On pourrait trouver encore d'autres exemples des effets négatifs des décisions parisiennes, ou de l'absence de coordination avec les communes limitrophes, sur la population ivryenne. Et l'honnêteté commande de reconnaître que c'était déjà le cas sous l'ancienne majorité parisienne. La différence, c'est que cette ancienne majorité ne se vantait pas de faire de la concertation avec les communes de la petite couronne ! Avec Bertrand Delanoë, il y a loin des discours aux actes dans ce domaine.

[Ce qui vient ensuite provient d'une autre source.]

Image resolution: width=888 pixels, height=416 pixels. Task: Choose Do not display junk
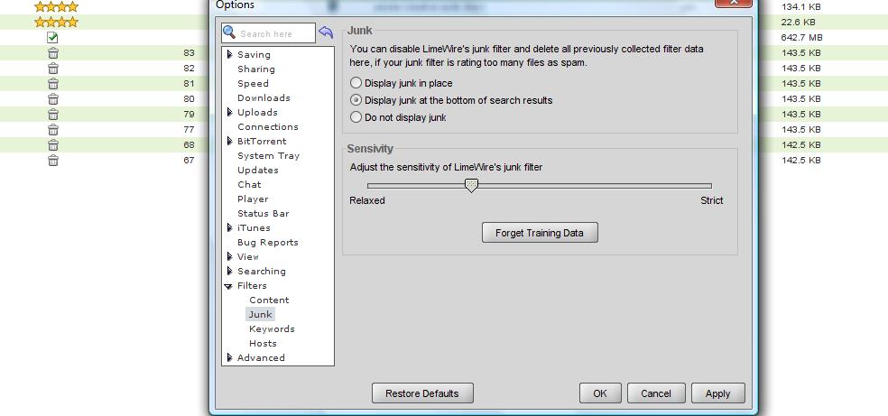356,117
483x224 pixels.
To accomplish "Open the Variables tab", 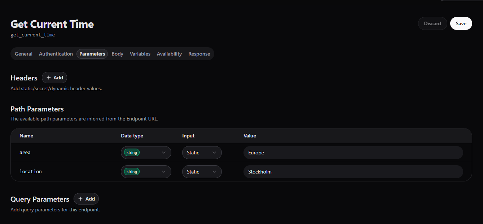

Dans ces conditions, bien sûr on ne peut que souscrire aux intentions du protocole de coopération entre Paris et Ivry, mais ce protocole arrive bien tard... A quoi peut-il encore servir ?
Alors que la question de la "gouvernance" de l'agglomération parisienne se pose de plus en plus, en termes de transports, de logement ou de développement économique, il n'est plus possible que la ville de Paris impose unilatéralement ses choix aux autres communes, et surtout aux habitants de la banlieue, qui n'ont pas le droit de vote à Paris. C'est un des enjeux des élections locales de 2008 : trouver une solution à ce problème, proposer un nouveau statut pour les relations entre Paris, petite couronne et grande couronne, dans l'intérêt de tous les habitants de la région parisienne.